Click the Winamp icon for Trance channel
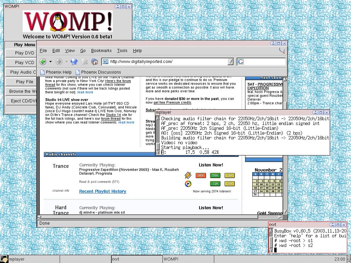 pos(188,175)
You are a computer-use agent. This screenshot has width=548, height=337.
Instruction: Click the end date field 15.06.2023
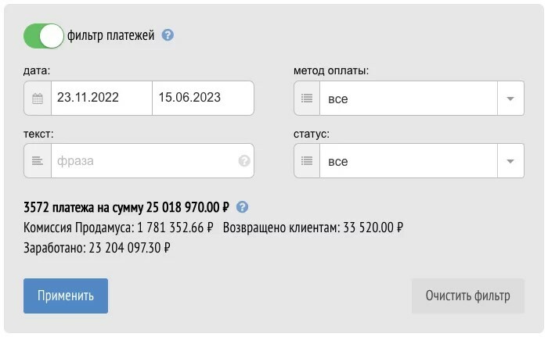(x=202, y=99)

####

Exercise aim: Copy all entries exactly; skip pictures.

Response to this task:
Click the Winamp icon for Trance channel
 pos(188,175)
You are a computer-use agent. This screenshot has width=548, height=337.
Instruction: Click the end date field 15.06.2023
(x=202, y=99)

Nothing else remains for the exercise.